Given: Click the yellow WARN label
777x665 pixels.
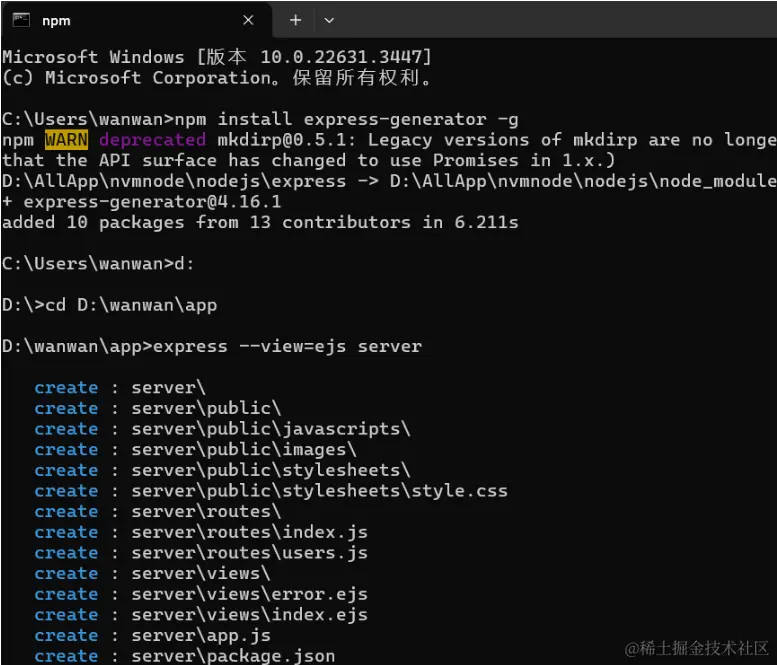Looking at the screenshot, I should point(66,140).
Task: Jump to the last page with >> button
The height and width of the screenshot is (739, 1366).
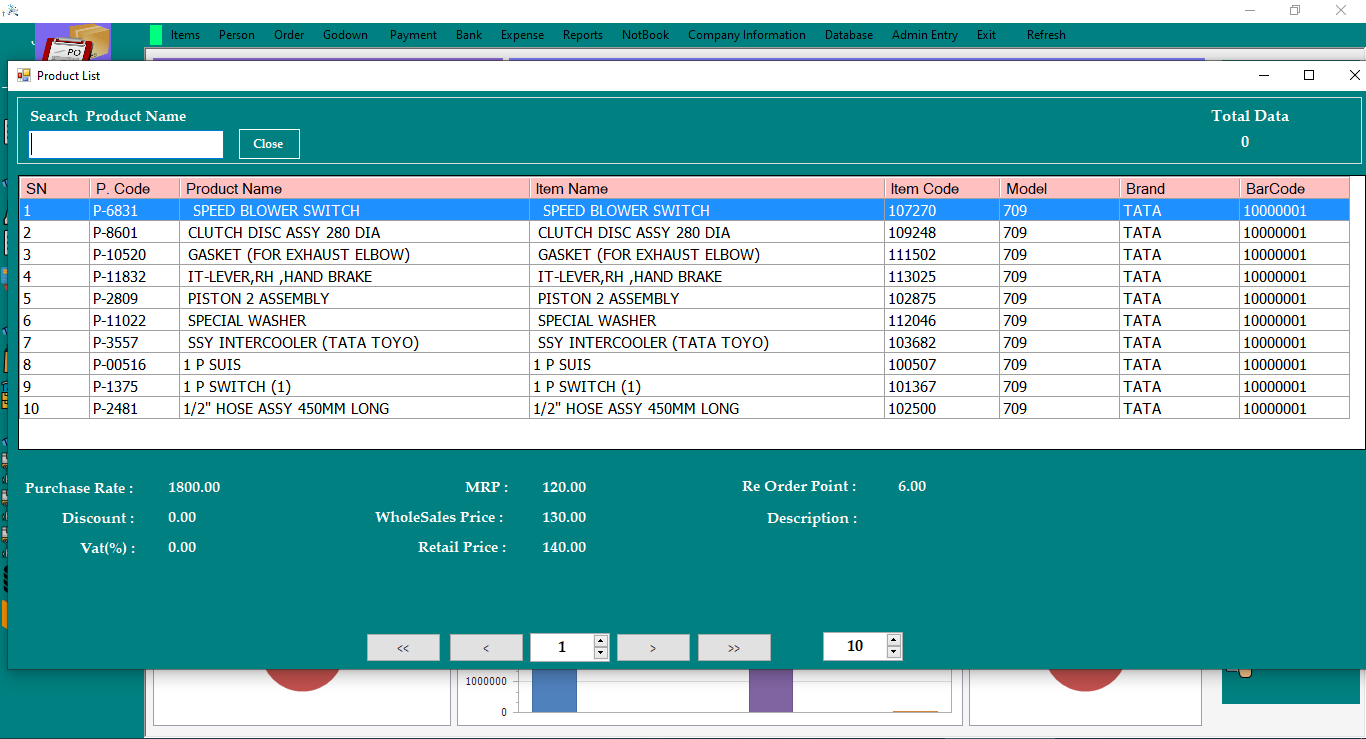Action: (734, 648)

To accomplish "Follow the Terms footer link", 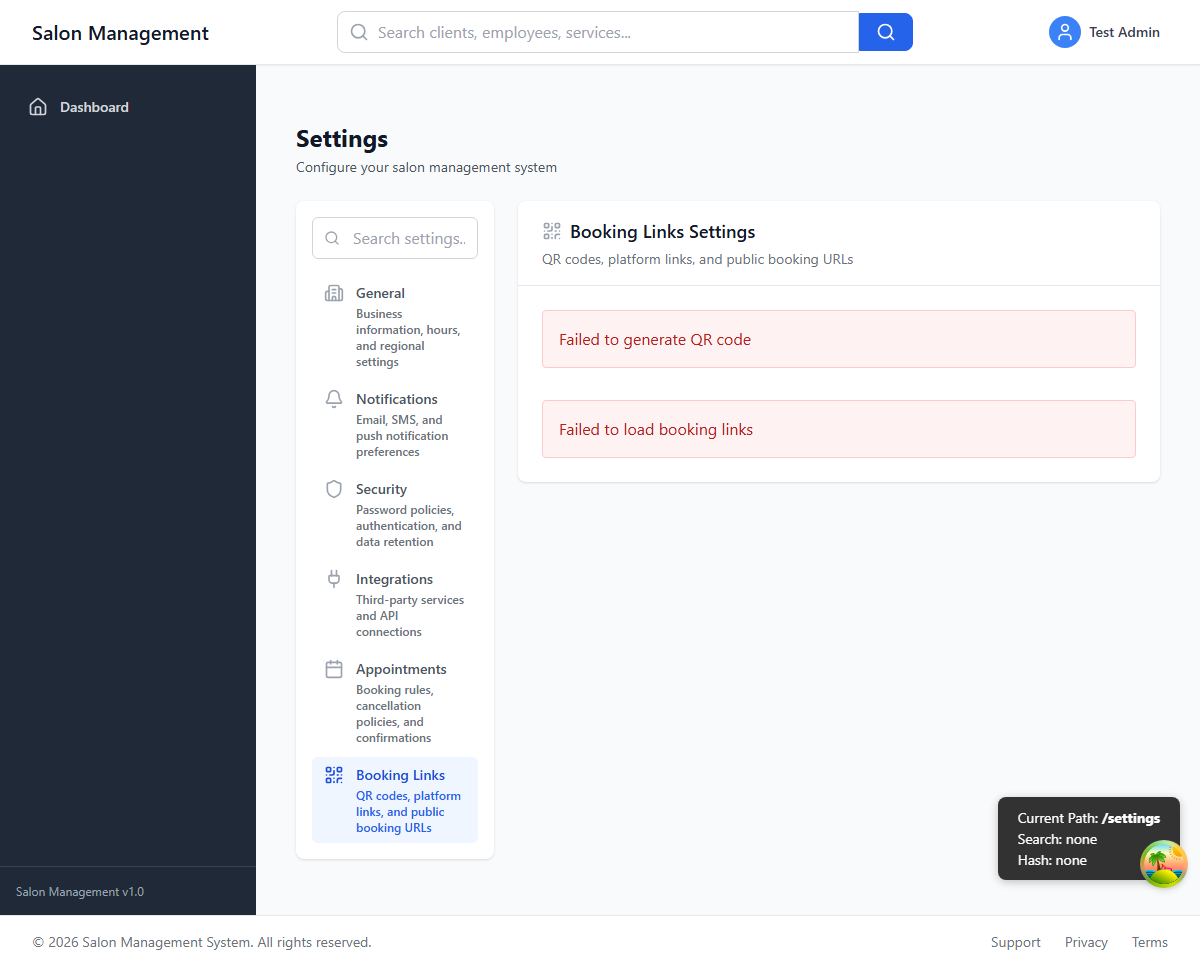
● ● ● ● ●
Extract only the lines from the one that contains "Task: Jump to the last page with >> button" through the end of the records, inclusive, and omit every picture.

Task: Jump to the last page with >> button
The height and width of the screenshot is (739, 1366).
Action: (734, 648)

To accomplish "Follow the Terms footer link", 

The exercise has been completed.